* [Цель упражнения] Как, согласно приведённому ниже тексту о Петре и Февронии, обычно изображалась Феврония на иконах?

* [Исходный документ]
::::::::::

И тут появляется простая дева Феврония, олицетворение народной мудрости, таланта, мистической силы.
Используя все свои чудесные знания, Феврония изготавливает снадобье и начинает лечить Петра. Поначалу Петр не хочет жениться на простой, кроткой девушке, но постепенно, познавая ее чистую душу, ту благодать, что исходит от нее, влюбляется и женится. Чванливые жены бояр не принимают «простушку» — и тогда Петр и Феврония уединяются, живут простой жизнью, полной счастья и даже чудес. Жерди в их ограде расцветают, а они сами легко разгадывают мысли встречных.
Любовь их трогательна и помогает выжить, а в конце концов — и в этом главная идея сочинения — по-своему одолевает и смерть.
Почувствовав смерть, они сделали общий гроб. Приняли монашество, но оказались в разных монастырях. Когда Петр стал умирать, послал людей — призвать Февронию: «Умри вместе со мной!»
Феврония в это время праведно несла монашескую службу, вышивала для Храма Богородицы «воздух» (покрывало) для святой чаши, и передала Петру, что сначала должна закончить работу. Петр позвал ее второй раз — и снова она не смогла оставить работу. Такой «троекратный заход», когда главное случается лишь с третьего раза, весьма распространен как в древней литературе, так и в теперешней. В третий раз Петр передал ей: «Уже хочу умереть и не жду тебя»[7].
Феврония дошила покрывало, потом — это описано очень подробно — воткнула иголку, обмотала ниткой и послала сказать Петру, что готова умереть вместе с ним.
Лихачев в своем исследовании подчеркивает значительность этого «действа» с иголкой и ниткой. Это и символ земных трудов, которые нужно завершить перед кончиной, и потрясающей точности реалистическая деталь. В этом повествовании такая деталь выглядит находкой, прорывом в будущую литературу — поскольку столь реалистические, бытовые детали прежде в летописях не встречались.
Феврония пришла к Петру, и они умерли вместе. Но их положили, как водится, в разные гробы. Однако наутро они оказались в одном гробу. Так их и похоронили. Смерть взяла свое — но любовь восторжествовала над смертью. Таков великий смысл этого замечательного сочинения. В XV веке в Муроме появился культ Петра и Февронии. На иконах Феврония обычно изображалась ткущей полотно, а перед ней скакал заяц, олицетворяющий ее связь с всемогущими силами природы.
В подлиннике, на древнеславянском, немногие в наши дни смогли бы постичь это сочинение — Лихачев, замечательно пересказывая, дарит нам еще один шедевр.
Огромную популярность этого сочинения во все века Лихачев тонко и точно объясняет удивительной интонацией сочинения, простотой и беззлобием персонажей, а значит, и автора, а также простодушным, лишенным какого-либо экстаза подходом к чудесам, которые вплетаются как приметы обычной жизни, выглядят доступными, «домашними».

::::::::::

* [Представленные данные]
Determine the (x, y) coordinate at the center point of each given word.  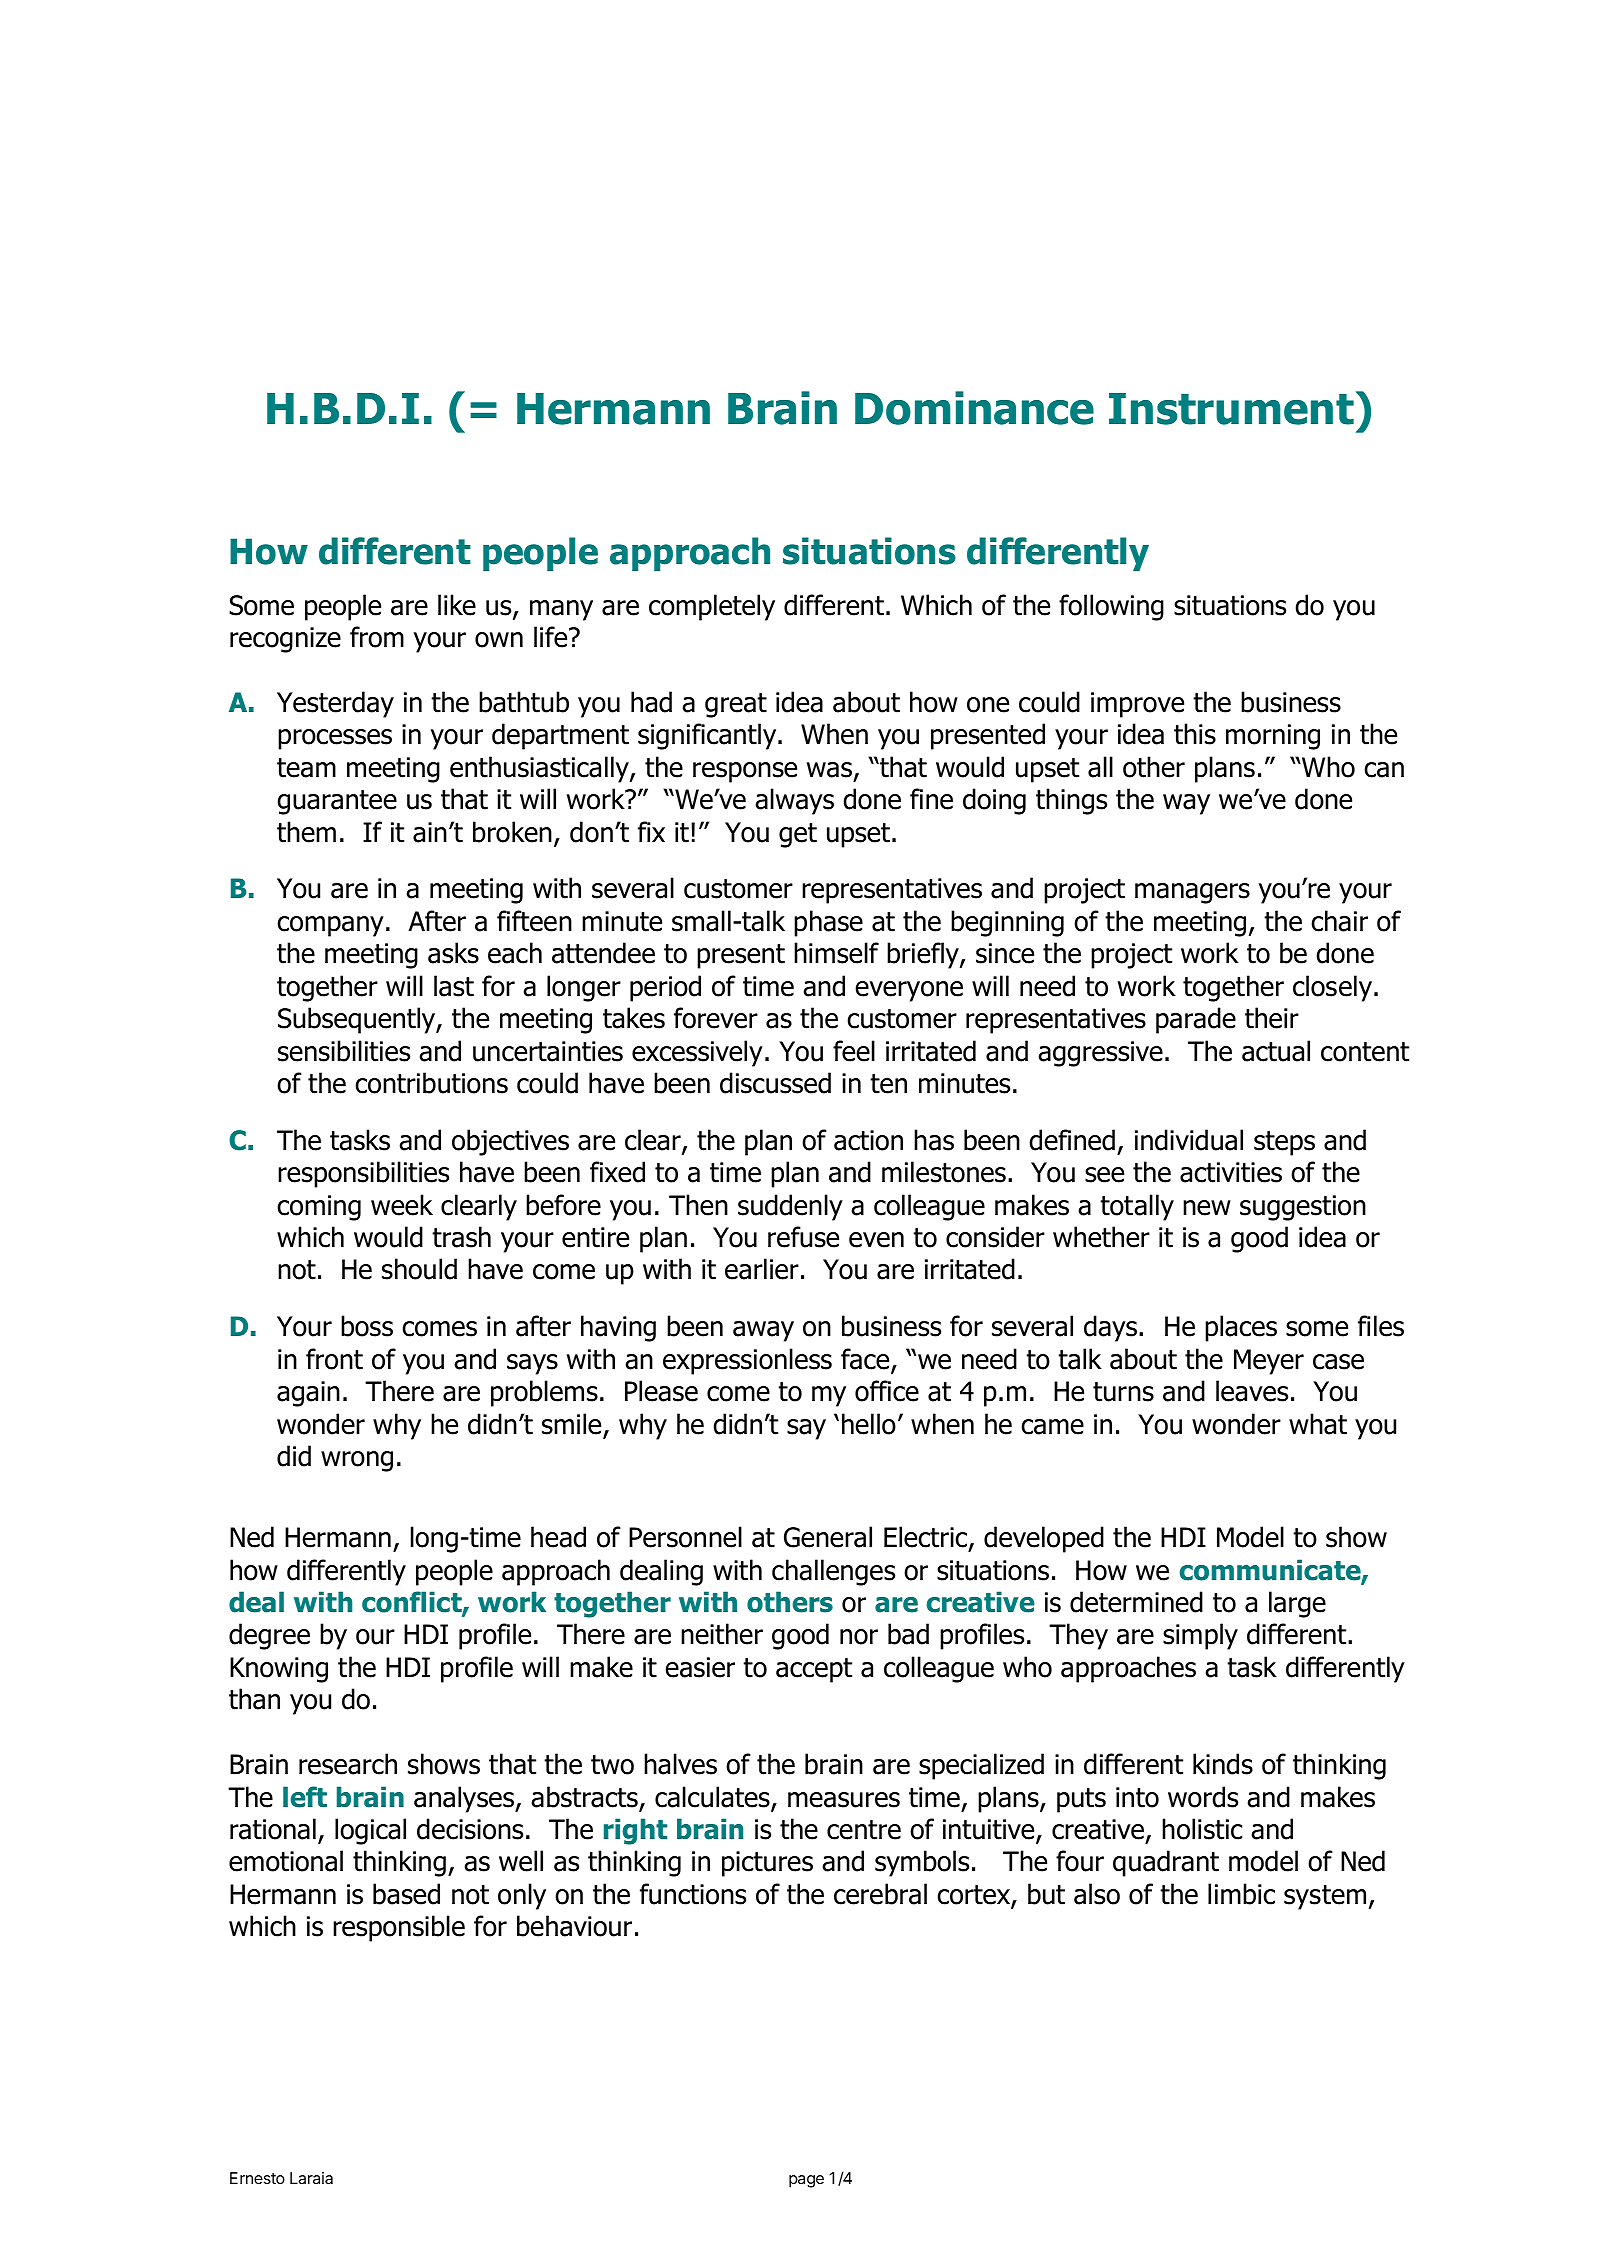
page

::::::::::

* [Ответ к упражнению] Ткущей полотно, а перед ней скакал заяц.